名著「LESSON」の冒頭で、岡本はまずゲームプランについてこのように書いている。

「たいていの人は自分の設定した目標地点に向かって、真っ直ぐに飛んでいくストレートボールを頭に描くのではないでしょうか」

岡本自身、どんな状況でもストレートボールが打てるようになるよう、必死に練習を重ねたという。真っ直ぐにさえ打てれば、ゴルフは恐るるに足らず。そんな「直線的な」ゴルフにとらわれていた、と岡本は述懐する。

画像: 真っすぐ狙いのゴルフは窮屈と語る (写真は1989年宝インビテーショナル)

真っすぐ狙いのゴルフは窮屈と語る (写真は1989年宝インビテーショナル)

真っ直ぐ打つより曲げるほうが簡単。ならば曲げて攻めればいいんだ

しかし、いつでも真っ直ぐ打てる保証はなく、真っ直ぐを狙ってミスしたときのショックは大きい。その考えは、ゴルフを窮屈にし、自分を追い込んでいくばかりだったという。そんなとき、岡本はヒントを得る。

「真っ直ぐ打とうとするから窮屈になる。攻略イメージにしても、真っ直ぐに攻めようとするからゴルフがむずかしくなる。だったら曲げて打てばいいじゃないか」

真っ直ぐを狙って曲がるのを恐れるゴルフから、真っ直ぐ打つよりもよほど簡単な、曲げるボールで攻めるゴルフへ、岡本はこの言葉をきっかけに、舵を切る。岡本は言う。

「曲がる」ボールに悩むだけでなく、「曲げる」楽しさを身につければ、ゴルフの幅も広がる。そのことを知ってもらいたいのです。

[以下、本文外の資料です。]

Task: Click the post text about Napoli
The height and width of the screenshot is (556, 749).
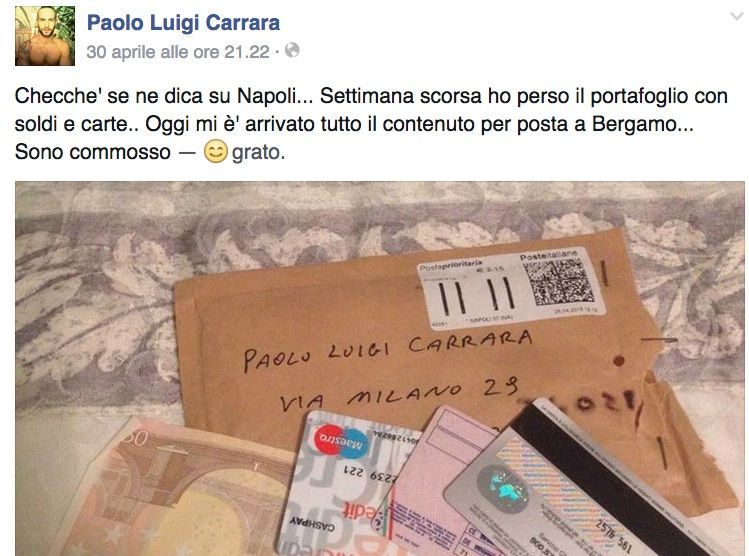Action: click(x=371, y=124)
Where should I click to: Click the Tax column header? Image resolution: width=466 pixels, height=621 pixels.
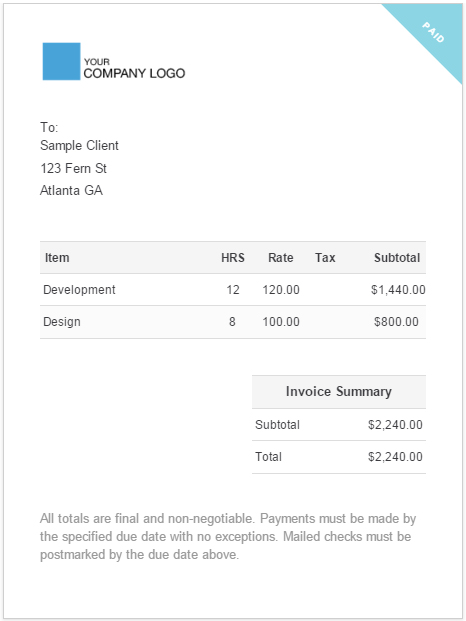coord(325,258)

ソフトボール経験者の岡本が選んだ球筋はフェード。それはバッティングでいえばセンター返しのイメージだ。ヘッドを遅らせ気味におろし、センターへ打ち返すのがゴルフスウィングにはベスト。ボールにはほんの少しの右回転がかかり、理想のフェードになるという。

画像: フェードボールを武器に世界と戦った(写真は1995年)

フェードボールを武器に世界と戦った(写真は1995年)

岡本がゴルフレッスン書の名著と名高い「LESSON!」を書いてから20年以上。ゴルフクラブは、当時に比べて大型化し、曲がらなくなった。それでもこの言葉は色あせない。「曲がるボール」を恐れずに、「曲げる楽しさ」を身につけよう。そうすれば、ゴルフはもっと、楽しくなる!